A quick month end round up of recent results from companies held in the Compound Income Scores Portfolio (CISP). Last week we had interim results from Hays (HAS) which showed strong growth and material investment in their growth markets with 22 countries growing net fees by more than 10%. These are overseas as the UK continued to lag so they are investing and increasing their International consultant headcount by 18% to reflect this.
Looking at the numbers which showed 18% profits and earnings growth and a 10% increase in the dividend leaves them well placed to hit and probably exceed full year forecasts in my view. I say this as even if they were flat in H2 I calculate they would exceed current forecasts and given the momentum and investment they are putting in I'd bee surprised if they were flat in h2, although I guess they will be up against tough comparatives.
Thus I was surprised that the shares came off after the numbers despite on going upgrades. Perhaps this was a behavioural bias coming into play as they were trading around 12 month highs and looked like breaking into new high ground. They have however found support above the previous 12 month high so personally I think this may be a good buying opportunity as they still score reasonably well too.
This week we have had more good results from Croda (CRDA) the high quality chemical company which is therefore relatively expensive on about 24x this coming years earnings and a yield of barely 2%. The results were there or there about but probably not sufficient to push it ahead from here given the rating and especially in the absence of a special dividend which some nay have been looking for.
While Jupiter Asset Management (JUP) the high performing fund manager which has 81% of mutual fund AUM with investment performance above median over three years also came in around forecasts as the earnings level although the dividend in total up 20% was better than expected thanks to the (usual) special dividend.

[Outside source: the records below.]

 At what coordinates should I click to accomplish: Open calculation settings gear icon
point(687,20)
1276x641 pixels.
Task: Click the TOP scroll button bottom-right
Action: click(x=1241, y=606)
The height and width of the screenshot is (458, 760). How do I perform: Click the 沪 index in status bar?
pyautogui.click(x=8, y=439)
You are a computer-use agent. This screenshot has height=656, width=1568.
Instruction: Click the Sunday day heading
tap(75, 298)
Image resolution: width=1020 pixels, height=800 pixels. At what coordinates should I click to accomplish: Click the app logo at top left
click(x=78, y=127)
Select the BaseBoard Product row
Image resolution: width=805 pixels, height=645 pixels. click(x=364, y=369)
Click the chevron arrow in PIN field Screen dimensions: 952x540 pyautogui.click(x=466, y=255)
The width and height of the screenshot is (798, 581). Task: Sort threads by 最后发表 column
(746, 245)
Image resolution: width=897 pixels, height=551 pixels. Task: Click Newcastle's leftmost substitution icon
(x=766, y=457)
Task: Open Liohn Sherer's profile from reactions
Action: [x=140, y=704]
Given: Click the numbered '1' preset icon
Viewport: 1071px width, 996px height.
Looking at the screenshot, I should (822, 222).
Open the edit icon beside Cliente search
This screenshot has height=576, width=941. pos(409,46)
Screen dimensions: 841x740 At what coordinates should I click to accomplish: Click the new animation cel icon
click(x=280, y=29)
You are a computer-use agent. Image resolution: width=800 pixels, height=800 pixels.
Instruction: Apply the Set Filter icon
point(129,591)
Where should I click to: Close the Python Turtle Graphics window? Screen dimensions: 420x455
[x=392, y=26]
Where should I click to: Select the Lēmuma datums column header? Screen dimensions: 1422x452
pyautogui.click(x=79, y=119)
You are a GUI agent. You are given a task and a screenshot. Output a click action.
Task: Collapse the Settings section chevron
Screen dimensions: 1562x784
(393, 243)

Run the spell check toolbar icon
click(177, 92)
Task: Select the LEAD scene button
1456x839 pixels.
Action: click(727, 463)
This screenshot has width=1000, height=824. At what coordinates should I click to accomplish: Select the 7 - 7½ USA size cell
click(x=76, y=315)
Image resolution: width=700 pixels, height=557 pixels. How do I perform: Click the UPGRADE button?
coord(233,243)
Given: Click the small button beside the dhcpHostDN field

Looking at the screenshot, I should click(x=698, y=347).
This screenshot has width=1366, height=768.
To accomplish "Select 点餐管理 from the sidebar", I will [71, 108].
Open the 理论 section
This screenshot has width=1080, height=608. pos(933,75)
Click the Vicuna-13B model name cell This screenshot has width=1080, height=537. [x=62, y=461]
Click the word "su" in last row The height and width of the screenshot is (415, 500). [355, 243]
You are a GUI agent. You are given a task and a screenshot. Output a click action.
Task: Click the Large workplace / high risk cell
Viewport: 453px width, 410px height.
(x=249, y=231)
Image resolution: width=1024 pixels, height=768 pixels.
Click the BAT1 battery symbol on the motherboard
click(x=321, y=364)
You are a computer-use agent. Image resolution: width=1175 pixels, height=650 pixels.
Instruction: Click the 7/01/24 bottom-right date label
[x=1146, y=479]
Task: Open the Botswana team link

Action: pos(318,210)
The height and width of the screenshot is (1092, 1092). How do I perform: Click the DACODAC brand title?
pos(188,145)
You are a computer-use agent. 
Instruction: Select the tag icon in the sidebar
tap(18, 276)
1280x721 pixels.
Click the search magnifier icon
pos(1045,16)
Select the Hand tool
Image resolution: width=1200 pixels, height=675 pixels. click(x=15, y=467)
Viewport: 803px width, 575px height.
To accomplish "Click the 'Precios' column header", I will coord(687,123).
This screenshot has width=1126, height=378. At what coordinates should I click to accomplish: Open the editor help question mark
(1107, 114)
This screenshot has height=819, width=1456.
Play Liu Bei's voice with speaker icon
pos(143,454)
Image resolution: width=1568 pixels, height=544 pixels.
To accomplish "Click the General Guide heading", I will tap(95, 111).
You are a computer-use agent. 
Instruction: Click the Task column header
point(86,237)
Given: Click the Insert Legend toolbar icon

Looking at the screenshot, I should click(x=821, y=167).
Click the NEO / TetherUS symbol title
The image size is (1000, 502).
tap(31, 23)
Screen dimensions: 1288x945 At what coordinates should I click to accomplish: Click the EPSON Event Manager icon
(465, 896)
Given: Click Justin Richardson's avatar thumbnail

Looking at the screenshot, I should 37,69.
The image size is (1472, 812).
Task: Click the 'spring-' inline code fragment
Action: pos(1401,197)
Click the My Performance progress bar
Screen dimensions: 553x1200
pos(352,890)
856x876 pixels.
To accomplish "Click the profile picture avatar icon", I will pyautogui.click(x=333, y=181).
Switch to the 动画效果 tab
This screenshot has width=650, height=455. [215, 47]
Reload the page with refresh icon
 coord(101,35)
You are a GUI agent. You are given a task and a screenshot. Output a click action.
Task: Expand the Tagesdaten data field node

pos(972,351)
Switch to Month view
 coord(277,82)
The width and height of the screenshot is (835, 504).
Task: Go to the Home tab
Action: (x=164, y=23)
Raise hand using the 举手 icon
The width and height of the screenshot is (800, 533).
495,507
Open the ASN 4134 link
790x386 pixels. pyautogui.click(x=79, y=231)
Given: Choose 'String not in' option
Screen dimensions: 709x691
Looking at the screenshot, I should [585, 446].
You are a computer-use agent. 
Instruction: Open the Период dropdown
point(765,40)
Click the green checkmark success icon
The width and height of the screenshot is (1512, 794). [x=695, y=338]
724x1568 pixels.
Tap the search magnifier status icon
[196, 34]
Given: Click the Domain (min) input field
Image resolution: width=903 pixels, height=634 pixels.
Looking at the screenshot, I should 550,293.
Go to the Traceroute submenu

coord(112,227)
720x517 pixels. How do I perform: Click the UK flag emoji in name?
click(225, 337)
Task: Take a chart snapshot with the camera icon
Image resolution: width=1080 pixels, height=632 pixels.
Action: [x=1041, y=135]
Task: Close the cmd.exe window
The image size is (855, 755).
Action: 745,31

This leaves them on a reasonable looking 14x with a 6%+ dividend yield, assuming markets continue to progress allowing them to pay another special dividend next year. If you are still bullish on markets then it could be of interest down here as it has come back sharply in the recent correction.
That's it for now but back soon with a month end update on the portfolio and the UK market timing indicators.
Just a quick update on the performance of the Compound Income Scores Portfolio (CISP). After such a promising start it was a fairly disappointing month in the end. FTSE 100 and the broader FTSE All Share Index both ended the month with total returns of nearly -2%, while the Mid 250 stocks did slightly worse with -2.24%. As is often the way at the start of a sell off (if that's what this is) the Fledgling & Small Cap Indices held up better with Small Caps flat and Fledgling stocks actually delivering positive returns of 1.83%. The more general weakness seems to have been led by nervousness about rising bond yields on the back of the gradual withdrawal of Central Bank Quantitative Easing or QE being therefore replaced by Quantitative Tightening or QT.
So onto the CISP and its returns for the month of January were similarly drab but were at least just about positive at +0.06%. This compared to the 1.93% loss from the FTSE All Share giving 2% of out performance on the month. Since inception of this portfolio in April 2015 it is now up by 68.8% which equates to an annualised return of 25.3%, albeit that this has been achieved in a very favourable market background. Within the portfolio it was pleasing to see one of last months new purchases - Miton Group (MGR) - coming in as the top performer with a near 20% rise, while Hays Group and Bodycote delivered 11.5% and 6.6% respectively on the back of their updates. On the downside the laggards were Games Workshop (-10%), Jupiter Fund Management (-6.1%) & Bellway (-4.3%) which all probably succumbed to profit taking after previous strong performance.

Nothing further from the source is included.